= Beginning of Section =

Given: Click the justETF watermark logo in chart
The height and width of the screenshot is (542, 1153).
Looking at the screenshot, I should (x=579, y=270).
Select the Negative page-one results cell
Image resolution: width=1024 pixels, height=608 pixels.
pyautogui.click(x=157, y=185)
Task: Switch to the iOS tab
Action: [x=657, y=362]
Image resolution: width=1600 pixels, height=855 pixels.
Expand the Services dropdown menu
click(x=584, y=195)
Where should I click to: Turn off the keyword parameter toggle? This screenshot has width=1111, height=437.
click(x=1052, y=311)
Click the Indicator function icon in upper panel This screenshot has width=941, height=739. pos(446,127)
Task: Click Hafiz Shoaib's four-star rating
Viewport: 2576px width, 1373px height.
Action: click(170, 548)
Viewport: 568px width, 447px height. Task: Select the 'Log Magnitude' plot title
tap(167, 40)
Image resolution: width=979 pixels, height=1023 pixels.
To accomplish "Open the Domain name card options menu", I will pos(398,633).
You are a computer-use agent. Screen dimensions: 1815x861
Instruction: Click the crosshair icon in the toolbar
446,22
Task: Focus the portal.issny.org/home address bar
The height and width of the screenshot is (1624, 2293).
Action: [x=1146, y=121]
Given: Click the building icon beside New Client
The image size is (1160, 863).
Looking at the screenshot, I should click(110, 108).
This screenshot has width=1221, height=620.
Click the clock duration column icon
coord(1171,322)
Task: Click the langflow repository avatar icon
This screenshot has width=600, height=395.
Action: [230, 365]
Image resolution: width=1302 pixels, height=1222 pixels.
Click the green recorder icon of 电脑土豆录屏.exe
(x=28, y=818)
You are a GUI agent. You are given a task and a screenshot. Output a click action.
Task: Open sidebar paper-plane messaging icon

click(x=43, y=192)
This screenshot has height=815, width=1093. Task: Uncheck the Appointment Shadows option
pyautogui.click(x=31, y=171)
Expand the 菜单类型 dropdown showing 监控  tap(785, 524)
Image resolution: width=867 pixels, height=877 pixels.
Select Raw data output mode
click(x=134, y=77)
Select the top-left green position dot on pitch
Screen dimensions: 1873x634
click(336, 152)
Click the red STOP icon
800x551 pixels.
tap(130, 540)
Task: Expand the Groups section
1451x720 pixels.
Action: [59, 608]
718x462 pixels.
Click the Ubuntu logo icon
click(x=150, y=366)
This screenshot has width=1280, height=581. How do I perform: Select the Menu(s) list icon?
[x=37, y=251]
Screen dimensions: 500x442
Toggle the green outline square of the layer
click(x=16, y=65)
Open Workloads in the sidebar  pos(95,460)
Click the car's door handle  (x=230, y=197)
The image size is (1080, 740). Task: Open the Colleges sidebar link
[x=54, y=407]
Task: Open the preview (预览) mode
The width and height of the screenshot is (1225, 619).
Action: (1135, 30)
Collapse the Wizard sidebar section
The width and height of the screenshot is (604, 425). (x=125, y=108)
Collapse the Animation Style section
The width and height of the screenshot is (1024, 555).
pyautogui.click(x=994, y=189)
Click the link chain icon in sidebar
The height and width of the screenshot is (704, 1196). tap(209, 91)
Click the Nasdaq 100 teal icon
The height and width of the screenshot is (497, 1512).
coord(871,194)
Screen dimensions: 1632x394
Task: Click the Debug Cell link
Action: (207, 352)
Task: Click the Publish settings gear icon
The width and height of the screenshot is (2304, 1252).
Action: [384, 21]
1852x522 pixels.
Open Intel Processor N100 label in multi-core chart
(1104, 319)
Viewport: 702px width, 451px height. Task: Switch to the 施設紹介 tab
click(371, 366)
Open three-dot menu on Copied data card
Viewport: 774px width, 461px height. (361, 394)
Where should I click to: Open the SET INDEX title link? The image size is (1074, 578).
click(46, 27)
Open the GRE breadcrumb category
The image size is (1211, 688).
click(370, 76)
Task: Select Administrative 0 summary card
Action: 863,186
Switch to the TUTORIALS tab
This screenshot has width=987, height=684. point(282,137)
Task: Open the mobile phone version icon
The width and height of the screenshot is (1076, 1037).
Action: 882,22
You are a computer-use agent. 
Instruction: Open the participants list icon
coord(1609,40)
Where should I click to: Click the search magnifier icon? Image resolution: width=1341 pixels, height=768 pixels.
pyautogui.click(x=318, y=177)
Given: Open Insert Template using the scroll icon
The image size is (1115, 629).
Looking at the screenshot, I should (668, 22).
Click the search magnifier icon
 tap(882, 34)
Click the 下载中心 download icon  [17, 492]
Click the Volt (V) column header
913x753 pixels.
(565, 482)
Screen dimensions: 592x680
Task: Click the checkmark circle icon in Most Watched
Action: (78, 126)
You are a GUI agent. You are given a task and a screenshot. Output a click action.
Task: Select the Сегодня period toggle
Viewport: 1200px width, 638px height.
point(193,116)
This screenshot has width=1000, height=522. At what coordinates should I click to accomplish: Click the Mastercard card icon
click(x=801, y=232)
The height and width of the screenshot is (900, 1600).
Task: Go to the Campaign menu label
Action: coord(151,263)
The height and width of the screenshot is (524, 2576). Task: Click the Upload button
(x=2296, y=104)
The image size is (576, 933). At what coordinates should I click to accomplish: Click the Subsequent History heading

= End of Section =

▶ _Work order_
All the entries are to be set down exactly as they appear.

▶ _Solution_
Given: Click the justETF watermark logo in chart
The height and width of the screenshot is (542, 1153).
Looking at the screenshot, I should (x=579, y=270).
Select the Negative page-one results cell
Image resolution: width=1024 pixels, height=608 pixels.
pyautogui.click(x=157, y=185)
Task: Switch to the iOS tab
Action: [x=657, y=362]
Image resolution: width=1600 pixels, height=855 pixels.
Expand the Services dropdown menu
click(x=584, y=195)
Where should I click to: Turn off the keyword parameter toggle? This screenshot has width=1111, height=437.
click(x=1052, y=311)
Click the Indicator function icon in upper panel This screenshot has width=941, height=739. pos(446,127)
Task: Click Hafiz Shoaib's four-star rating
Viewport: 2576px width, 1373px height.
Action: click(170, 548)
Viewport: 568px width, 447px height. Task: Select the 'Log Magnitude' plot title
tap(167, 40)
Image resolution: width=979 pixels, height=1023 pixels.
To accomplish "Open the Domain name card options menu", I will pos(398,633).
You are a computer-use agent. Screen dimensions: 1815x861
Instruction: Click the crosshair icon in the toolbar
446,22
Task: Focus the portal.issny.org/home address bar
The height and width of the screenshot is (1624, 2293).
Action: [x=1146, y=121]
Given: Click the building icon beside New Client
The image size is (1160, 863).
Looking at the screenshot, I should click(110, 108).
This screenshot has width=1221, height=620.
Click the clock duration column icon
coord(1171,322)
Task: Click the langflow repository avatar icon
This screenshot has width=600, height=395.
Action: [230, 365]
Image resolution: width=1302 pixels, height=1222 pixels.
Click the green recorder icon of 电脑土豆录屏.exe
(x=28, y=818)
You are a GUI agent. You are given a task and a screenshot. Output a click action.
Task: Open sidebar paper-plane messaging icon

click(x=43, y=192)
This screenshot has height=815, width=1093. Task: Uncheck the Appointment Shadows option
pyautogui.click(x=31, y=171)
Expand the 菜单类型 dropdown showing 监控  tap(785, 524)
Image resolution: width=867 pixels, height=877 pixels.
Select Raw data output mode
click(x=134, y=77)
Select the top-left green position dot on pitch
Screen dimensions: 1873x634
click(336, 152)
Click the red STOP icon
800x551 pixels.
tap(130, 540)
Task: Expand the Groups section
1451x720 pixels.
Action: [59, 608]
718x462 pixels.
Click the Ubuntu logo icon
click(x=150, y=366)
This screenshot has width=1280, height=581. How do I perform: Select the Menu(s) list icon?
[x=37, y=251]
Screen dimensions: 500x442
Toggle the green outline square of the layer
click(x=16, y=65)
Open Workloads in the sidebar  pos(95,460)
Click the car's door handle  (x=230, y=197)
The image size is (1080, 740). Task: Open the Colleges sidebar link
[x=54, y=407]
Task: Open the preview (预览) mode
The width and height of the screenshot is (1225, 619).
Action: (1135, 30)
Collapse the Wizard sidebar section
The width and height of the screenshot is (604, 425). (x=125, y=108)
Collapse the Animation Style section
The width and height of the screenshot is (1024, 555).
pyautogui.click(x=994, y=189)
Click the link chain icon in sidebar
The height and width of the screenshot is (704, 1196). tap(209, 91)
Click the Nasdaq 100 teal icon
The height and width of the screenshot is (497, 1512).
coord(871,194)
Screen dimensions: 1632x394
Task: Click the Debug Cell link
Action: (207, 352)
Task: Click the Publish settings gear icon
The width and height of the screenshot is (2304, 1252).
Action: [384, 21]
1852x522 pixels.
Open Intel Processor N100 label in multi-core chart
(1104, 319)
Viewport: 702px width, 451px height. Task: Switch to the 施設紹介 tab
click(371, 366)
Open three-dot menu on Copied data card
Viewport: 774px width, 461px height. (361, 394)
Where should I click to: Open the SET INDEX title link? The image size is (1074, 578).
click(46, 27)
Open the GRE breadcrumb category
The image size is (1211, 688).
click(370, 76)
Task: Select Administrative 0 summary card
Action: 863,186
Switch to the TUTORIALS tab
This screenshot has width=987, height=684. point(282,137)
Task: Open the mobile phone version icon
The width and height of the screenshot is (1076, 1037).
Action: 882,22
You are a computer-use agent. 
Instruction: Open the participants list icon
coord(1609,40)
Where should I click to: Click the search magnifier icon? Image resolution: width=1341 pixels, height=768 pixels.
pyautogui.click(x=318, y=177)
Given: Open Insert Template using the scroll icon
The image size is (1115, 629).
Looking at the screenshot, I should (668, 22).
Click the search magnifier icon
 tap(882, 34)
Click the 下载中心 download icon  [17, 492]
Click the Volt (V) column header
913x753 pixels.
(565, 482)
Screen dimensions: 592x680
Task: Click the checkmark circle icon in Most Watched
Action: (78, 126)
You are a GUI agent. You are given a task and a screenshot. Output a click action.
Task: Select the Сегодня period toggle
Viewport: 1200px width, 638px height.
point(193,116)
This screenshot has width=1000, height=522. At what coordinates should I click to accomplish: Click the Mastercard card icon
click(x=801, y=232)
The height and width of the screenshot is (900, 1600).
Task: Go to the Campaign menu label
Action: coord(151,263)
The height and width of the screenshot is (524, 2576). Task: Click the Upload button
(x=2296, y=104)
The image size is (576, 933). At what coordinates should I click to accomplish: Click the Subsequent History heading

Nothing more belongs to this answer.